Comment 2 Jakub Jelinek 2014-08-05 15:02:43 UTC
-fno-shrink-wrap doesn't help.
Comment 3 Jakub Jelinek 2014-08-11 14:02:36 UTC
Note, when I replace the if+abort with a printout of all the 8 c.h[] values and take a poll of the results from:
./cc1.208700 -m31 -O0 sha.c -o sha0.s -quiet -nostdinc
./cc1.207604 -nostdinc -quiet -O2 -m31 -march=z196 -mtune=z10 sha.c -o sha1.s
./cc1.207605 -nostdinc -quiet -O2 -m31 -march=z196 -mtune=z10 sha.c -o sha2.s
./cc1.207604 -nostdinc -quiet -O2 -mno-lra -m31 -march=z196 -mtune=z10 sha.c -o sha3.s
./cc1.207605 -nostdinc -quiet -O2 -m31 -march=z196 -mno-lra -mtune=z10 sha.c -o sha4.s
/usr/src/gcc/objz/gcc/cc1 -nostdinc -quiet -O2 -m31 -march=z196 -mtune=z10 sha.c -o sha5.s
/usr/src/gcc/objz/gcc/cc1 -nostdinc -quiet -O2 -m31 -march=z196 -mtune=z10 sha.c -o sha6.s -mno-lra
where /usr/src/gcc/objz/gcc/cc1 is trunk from around Aug 5th, I get different results from the testcase, and also if I remove the last line or two lines from the loop in the function.  But which function have different result from the -O0 results depends on how many lines are removed.
With no lines removed (G for results matching -O0, B for different result):
GGBGBBB
With the last line removed the results are GBGBBGB.
With the last two lines removed GBGBBGG, when 3 or more lines from the loop are removed, all results are the same (i.e. all Gs).
As I believe the testcase doesn't have undefined behavior with any of the loop lines removed, this shows that perhaps the shrink wrapping case just changed things big enough that some RA or later issue either started appearing, or went away.
Comment 4 Jakub Jelinek 2014-08-11 16:47:06 UTC
I've applied on top of r207604 just the
https://gcc.gnu.org/viewcvs/gcc/trunk/gcc/config/s390/s390.h?r1=207605&r2=207604&pathrev=207605
change and the testcase was miscompiled too, so the bug is just triggered by different RA decisions from having reg 14 live on the epilogue.
The miscompilation goes away with -fno-schedule-insns2, but also with
-fno-schedule-insns -fschedule-insns2, but as I said earlier, appart from different live in/out lr in/out (including r14 there) *.sched1 dump doesn't contain any real insn changes.
Note only -mtune=z10 is miscompiled, other tuning options are ok.
Comment 5 Jeffrey A. Law 2014-08-12 04:07:02 UTC
While r207605 may be the trigger for the failure for this test.  I can twiddle the test so that it fails with 207604 and 207605.  I'm starting to wonder if 207605 just tripped something latent.

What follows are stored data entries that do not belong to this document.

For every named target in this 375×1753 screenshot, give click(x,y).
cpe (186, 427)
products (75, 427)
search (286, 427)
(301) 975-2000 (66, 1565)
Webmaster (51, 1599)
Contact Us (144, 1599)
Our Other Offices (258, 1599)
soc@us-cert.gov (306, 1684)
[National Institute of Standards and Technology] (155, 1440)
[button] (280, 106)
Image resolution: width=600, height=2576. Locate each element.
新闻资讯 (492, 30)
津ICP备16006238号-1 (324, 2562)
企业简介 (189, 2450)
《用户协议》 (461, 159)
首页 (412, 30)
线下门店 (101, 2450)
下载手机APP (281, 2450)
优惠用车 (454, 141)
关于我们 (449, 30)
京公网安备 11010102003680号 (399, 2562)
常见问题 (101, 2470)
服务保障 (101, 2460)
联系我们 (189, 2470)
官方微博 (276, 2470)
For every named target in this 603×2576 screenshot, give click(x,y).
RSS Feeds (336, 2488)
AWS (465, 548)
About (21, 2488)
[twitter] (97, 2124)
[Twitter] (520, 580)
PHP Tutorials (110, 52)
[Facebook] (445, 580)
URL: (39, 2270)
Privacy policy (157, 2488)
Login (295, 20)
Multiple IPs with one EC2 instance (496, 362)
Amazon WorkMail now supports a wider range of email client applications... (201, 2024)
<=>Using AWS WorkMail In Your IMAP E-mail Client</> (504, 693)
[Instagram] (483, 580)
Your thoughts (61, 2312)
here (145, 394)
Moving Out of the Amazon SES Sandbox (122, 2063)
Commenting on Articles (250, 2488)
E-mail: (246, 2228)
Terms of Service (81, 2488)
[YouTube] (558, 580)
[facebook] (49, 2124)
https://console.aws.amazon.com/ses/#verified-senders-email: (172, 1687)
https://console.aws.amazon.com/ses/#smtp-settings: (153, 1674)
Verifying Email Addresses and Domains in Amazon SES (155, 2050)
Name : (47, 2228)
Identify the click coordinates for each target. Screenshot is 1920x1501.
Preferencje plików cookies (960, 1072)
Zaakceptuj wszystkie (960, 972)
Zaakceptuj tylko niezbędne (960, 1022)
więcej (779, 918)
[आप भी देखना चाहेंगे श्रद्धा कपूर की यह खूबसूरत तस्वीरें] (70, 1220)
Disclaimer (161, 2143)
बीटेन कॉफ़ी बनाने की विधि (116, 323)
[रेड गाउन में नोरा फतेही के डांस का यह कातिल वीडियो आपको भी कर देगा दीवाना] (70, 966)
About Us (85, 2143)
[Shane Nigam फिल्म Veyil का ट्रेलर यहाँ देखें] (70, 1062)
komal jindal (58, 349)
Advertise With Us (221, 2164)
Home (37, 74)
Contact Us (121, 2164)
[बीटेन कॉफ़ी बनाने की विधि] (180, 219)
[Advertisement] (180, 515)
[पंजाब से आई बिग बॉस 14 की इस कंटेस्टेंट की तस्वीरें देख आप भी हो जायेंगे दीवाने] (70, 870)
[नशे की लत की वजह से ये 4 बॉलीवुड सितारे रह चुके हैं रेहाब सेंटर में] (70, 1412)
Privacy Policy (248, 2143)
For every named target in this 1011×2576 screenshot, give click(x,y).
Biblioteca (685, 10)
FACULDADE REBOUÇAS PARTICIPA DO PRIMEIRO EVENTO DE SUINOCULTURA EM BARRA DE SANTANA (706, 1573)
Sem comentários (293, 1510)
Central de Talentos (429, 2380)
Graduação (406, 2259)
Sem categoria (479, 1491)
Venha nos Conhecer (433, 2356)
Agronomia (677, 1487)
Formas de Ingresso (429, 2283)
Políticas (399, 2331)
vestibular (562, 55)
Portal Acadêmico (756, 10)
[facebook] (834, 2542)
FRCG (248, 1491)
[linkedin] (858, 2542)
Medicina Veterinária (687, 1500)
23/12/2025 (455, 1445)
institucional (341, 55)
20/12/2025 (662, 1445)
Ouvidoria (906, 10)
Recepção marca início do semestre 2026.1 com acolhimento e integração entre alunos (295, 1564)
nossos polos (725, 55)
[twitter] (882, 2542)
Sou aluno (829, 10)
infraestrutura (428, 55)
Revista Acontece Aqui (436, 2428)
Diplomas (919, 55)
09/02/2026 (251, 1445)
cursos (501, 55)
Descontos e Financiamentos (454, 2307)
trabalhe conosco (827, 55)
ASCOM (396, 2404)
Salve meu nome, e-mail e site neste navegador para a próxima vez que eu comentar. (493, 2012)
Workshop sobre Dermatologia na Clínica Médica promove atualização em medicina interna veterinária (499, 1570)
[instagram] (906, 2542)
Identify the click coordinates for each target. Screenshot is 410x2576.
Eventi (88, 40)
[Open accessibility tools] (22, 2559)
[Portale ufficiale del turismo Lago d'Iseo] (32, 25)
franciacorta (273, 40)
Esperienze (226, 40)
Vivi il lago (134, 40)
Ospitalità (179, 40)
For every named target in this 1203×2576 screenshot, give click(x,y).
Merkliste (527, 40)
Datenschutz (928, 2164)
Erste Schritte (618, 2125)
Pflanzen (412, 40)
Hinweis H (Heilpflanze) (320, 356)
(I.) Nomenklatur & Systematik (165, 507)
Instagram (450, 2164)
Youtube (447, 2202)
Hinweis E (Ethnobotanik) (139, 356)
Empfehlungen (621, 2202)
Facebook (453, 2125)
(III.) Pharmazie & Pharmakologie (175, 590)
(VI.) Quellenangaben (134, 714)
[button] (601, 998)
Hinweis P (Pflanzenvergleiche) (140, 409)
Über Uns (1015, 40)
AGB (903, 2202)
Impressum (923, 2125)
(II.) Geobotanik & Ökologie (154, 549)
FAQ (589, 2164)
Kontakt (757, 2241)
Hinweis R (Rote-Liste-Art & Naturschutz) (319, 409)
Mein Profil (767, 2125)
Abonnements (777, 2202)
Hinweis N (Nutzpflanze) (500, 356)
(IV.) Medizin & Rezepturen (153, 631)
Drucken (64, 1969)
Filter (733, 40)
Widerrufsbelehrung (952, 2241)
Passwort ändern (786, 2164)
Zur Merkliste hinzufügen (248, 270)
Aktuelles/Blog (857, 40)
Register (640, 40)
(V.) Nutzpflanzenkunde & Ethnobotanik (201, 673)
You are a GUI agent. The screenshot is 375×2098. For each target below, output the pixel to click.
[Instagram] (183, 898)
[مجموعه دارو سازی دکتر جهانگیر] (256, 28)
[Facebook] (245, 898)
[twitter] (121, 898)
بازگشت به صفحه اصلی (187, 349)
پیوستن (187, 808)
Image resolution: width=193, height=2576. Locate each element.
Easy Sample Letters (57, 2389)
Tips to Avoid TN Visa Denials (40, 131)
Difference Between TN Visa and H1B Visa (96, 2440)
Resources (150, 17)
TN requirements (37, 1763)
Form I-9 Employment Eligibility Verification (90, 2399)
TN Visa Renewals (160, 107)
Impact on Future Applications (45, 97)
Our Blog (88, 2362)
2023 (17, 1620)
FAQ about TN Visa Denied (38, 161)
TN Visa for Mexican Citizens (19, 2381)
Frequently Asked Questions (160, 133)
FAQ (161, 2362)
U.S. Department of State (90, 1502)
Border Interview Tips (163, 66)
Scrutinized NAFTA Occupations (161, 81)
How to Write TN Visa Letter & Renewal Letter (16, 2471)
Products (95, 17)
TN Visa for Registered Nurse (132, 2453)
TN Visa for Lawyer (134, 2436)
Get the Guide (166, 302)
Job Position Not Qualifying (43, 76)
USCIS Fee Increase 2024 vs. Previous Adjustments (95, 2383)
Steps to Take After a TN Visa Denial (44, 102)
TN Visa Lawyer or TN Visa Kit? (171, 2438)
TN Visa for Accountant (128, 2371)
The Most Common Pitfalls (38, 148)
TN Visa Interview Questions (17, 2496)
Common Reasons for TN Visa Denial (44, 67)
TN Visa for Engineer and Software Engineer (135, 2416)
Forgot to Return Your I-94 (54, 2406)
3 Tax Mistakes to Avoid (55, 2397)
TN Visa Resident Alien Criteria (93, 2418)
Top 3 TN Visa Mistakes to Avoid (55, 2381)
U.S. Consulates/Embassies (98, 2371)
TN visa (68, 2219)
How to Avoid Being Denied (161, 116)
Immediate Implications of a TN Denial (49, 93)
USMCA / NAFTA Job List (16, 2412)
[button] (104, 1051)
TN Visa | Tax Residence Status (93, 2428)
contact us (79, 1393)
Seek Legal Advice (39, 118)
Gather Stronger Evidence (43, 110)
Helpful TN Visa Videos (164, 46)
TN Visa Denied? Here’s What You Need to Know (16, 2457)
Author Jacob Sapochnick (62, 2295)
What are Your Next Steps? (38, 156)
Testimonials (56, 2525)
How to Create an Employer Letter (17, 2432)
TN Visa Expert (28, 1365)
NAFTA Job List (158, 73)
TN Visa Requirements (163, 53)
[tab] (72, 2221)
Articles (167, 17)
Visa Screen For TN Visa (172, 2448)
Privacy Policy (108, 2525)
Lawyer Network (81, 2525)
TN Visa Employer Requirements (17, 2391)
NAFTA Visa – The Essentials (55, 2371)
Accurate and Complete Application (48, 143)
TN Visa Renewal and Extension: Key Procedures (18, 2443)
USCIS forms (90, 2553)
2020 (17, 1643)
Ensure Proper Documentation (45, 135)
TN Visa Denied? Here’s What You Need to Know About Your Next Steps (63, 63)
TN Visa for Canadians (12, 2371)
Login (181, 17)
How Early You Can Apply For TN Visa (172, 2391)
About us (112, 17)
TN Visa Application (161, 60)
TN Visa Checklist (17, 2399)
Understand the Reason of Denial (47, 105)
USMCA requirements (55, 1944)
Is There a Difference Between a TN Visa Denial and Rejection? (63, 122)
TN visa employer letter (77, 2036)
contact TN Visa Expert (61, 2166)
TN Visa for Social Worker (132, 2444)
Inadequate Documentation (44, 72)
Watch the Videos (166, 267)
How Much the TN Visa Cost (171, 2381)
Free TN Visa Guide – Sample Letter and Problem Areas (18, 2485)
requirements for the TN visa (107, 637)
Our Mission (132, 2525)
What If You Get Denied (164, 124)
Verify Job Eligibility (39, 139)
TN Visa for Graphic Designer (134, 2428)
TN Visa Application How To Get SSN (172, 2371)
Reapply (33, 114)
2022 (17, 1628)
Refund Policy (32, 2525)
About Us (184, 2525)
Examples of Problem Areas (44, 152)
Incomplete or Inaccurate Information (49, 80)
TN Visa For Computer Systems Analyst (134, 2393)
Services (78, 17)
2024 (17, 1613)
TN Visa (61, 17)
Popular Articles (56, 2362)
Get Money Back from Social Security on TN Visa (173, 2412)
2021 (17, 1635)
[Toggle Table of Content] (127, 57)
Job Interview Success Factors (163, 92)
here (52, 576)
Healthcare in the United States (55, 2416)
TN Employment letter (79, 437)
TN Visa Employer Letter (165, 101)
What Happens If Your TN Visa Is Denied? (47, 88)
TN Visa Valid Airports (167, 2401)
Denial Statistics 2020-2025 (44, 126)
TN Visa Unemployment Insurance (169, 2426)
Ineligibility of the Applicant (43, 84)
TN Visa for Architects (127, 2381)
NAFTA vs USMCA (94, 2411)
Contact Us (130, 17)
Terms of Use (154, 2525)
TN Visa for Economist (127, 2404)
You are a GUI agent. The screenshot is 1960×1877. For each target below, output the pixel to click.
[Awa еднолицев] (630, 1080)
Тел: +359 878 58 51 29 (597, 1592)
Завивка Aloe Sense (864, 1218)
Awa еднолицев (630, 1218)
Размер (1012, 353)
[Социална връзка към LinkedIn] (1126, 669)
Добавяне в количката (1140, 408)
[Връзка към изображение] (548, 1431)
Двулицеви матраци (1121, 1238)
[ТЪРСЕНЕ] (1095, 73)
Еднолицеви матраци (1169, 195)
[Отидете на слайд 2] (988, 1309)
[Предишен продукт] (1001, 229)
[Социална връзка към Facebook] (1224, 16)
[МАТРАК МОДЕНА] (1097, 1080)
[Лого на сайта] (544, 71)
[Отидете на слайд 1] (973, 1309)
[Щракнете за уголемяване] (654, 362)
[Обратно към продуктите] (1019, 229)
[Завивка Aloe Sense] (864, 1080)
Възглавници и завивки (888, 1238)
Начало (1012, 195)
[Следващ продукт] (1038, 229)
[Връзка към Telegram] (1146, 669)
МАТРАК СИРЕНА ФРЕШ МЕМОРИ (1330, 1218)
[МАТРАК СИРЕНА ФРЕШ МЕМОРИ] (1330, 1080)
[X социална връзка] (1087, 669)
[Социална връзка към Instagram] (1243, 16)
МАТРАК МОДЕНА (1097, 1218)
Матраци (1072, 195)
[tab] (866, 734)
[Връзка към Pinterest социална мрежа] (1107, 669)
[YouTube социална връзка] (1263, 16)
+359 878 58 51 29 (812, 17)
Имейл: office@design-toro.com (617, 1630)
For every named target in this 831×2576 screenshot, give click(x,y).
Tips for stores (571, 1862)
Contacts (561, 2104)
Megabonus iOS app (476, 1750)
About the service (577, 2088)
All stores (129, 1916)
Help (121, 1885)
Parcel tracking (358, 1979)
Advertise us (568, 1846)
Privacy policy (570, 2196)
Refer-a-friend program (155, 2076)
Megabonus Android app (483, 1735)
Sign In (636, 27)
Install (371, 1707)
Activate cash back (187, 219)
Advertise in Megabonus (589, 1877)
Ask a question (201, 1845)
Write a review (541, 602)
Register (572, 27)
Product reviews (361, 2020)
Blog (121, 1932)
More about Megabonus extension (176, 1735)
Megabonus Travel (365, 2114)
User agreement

I'm still looking, but we may have been totally barking up the wrong tree focusing on 207605.
Comment 6 Jeffrey A. Law 2014-08-12 06:43:37 UTC
It's late and I need to catch some zzzs. But as I hinted in my prior update, I think we may chasing something latent.   I would recommend looking very closely at r204497, which my bisecting implicated as the failing commit for a severely hacked up test.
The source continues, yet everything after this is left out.